Dans sa captivité, depuis sept longues semaines, il avait ému, convaincu tous ceux qui l’approchaient, les simples gardiens, qui, derrière la porte, écoutaient ses pleurs. Incapable de trouver un sanglot, un mot, un cri pour gagner ses juges, il avait attendri ses geôliers par la sincérité de son désespoir, puis par son courage, le grand effort qui l’avait redressé pour la lutte. À l’user, ceux-ci avaient eu le temps de le pénétrer, de lire en lui. Ils souhaitaient tous l’acquittement, certains de l’innocence de leur prisonnier, déjà ennobli par le malheur.

Il était lui-même dans sa prison, montrant à nu son cœur douloureux, son âme éprise d’honneur, épouvantée de l’injuste honte. Il reprit, avec son uniforme, sa roideur d’apparat, pour aller à la dernière audience.

XV

Demange plaida pendant près de trois heures, avec une interruption de quelques minutes.

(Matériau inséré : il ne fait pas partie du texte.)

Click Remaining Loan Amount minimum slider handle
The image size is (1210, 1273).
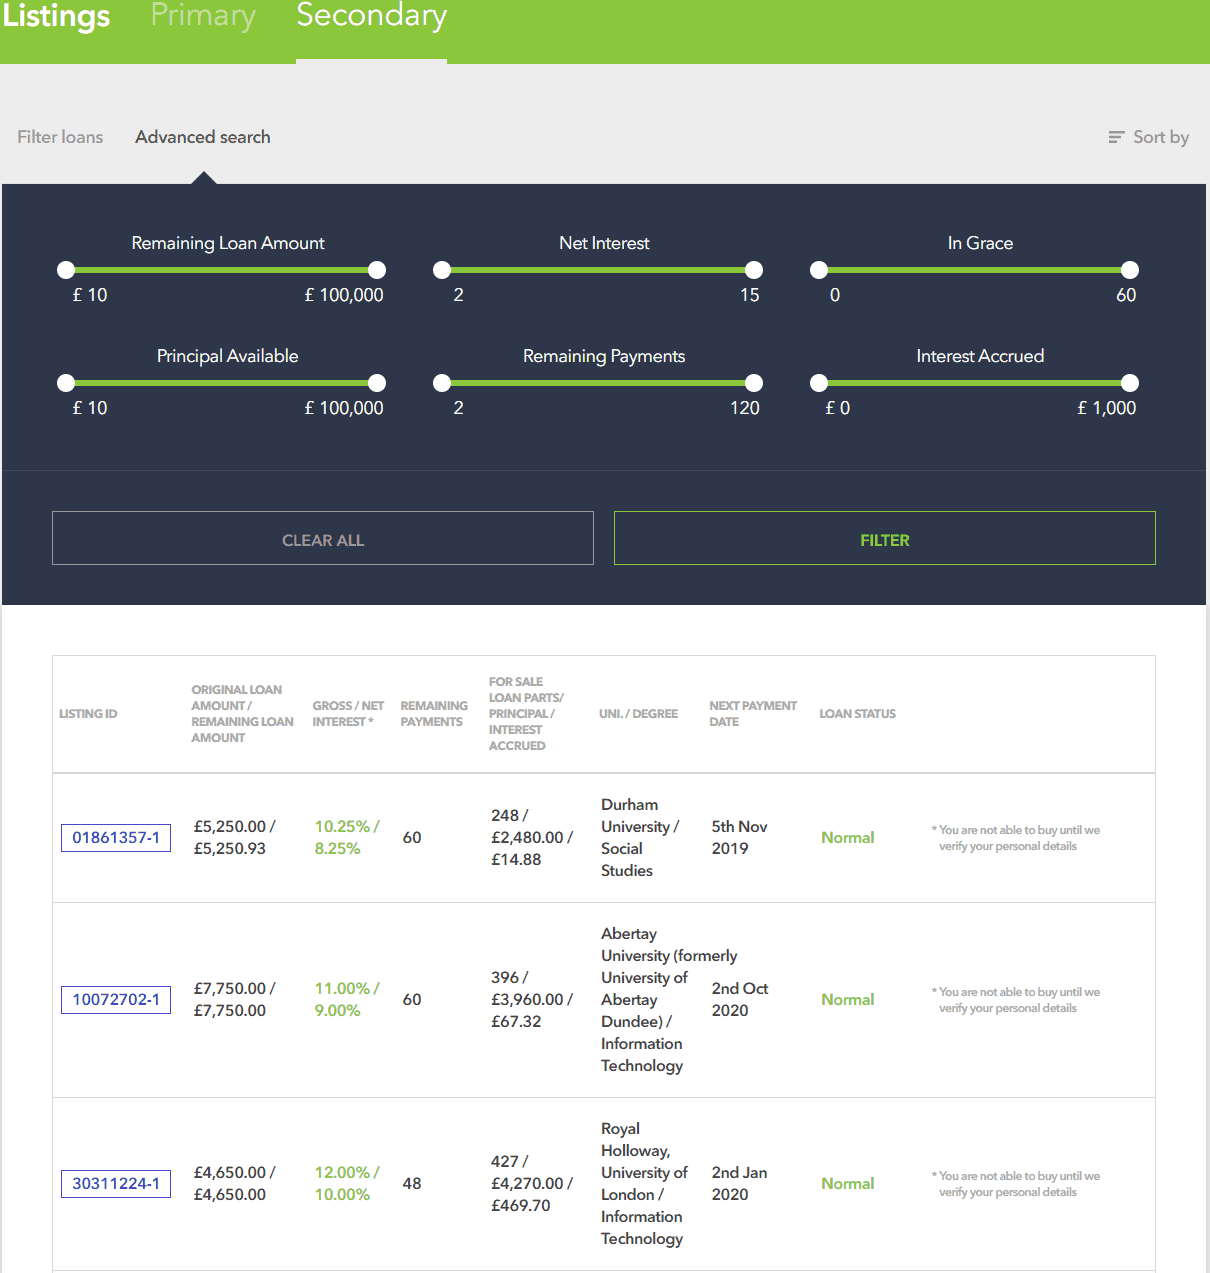point(66,270)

Lépine, grand admirateur de l’éloquent avocat, dit que son attente fut déçue, non pas que la forme du discours n’eût été « très belle », mais « parce que Demange ne toucha qu’à une question ; il démontra avec force preuves, techniques et intrinsèques, que le bordereau ne pouvait pas émaner de Dreyfus[1] ».

C’était tout le procès : que pouvait plaider Demange, dans l’ignorance où il était du véritable auteur de la trahison, sinon que Dreyfus n’avait pu écrire, n’étant pas allé aux manœuvres, qu’il y allait partir ; n’ayant pas vu tirer la pièce de 120, qu’il savait comment elle s’était comportée ; n’ayant pas été instruit d’une modi-

  1. Cass., II, 10, Lépine.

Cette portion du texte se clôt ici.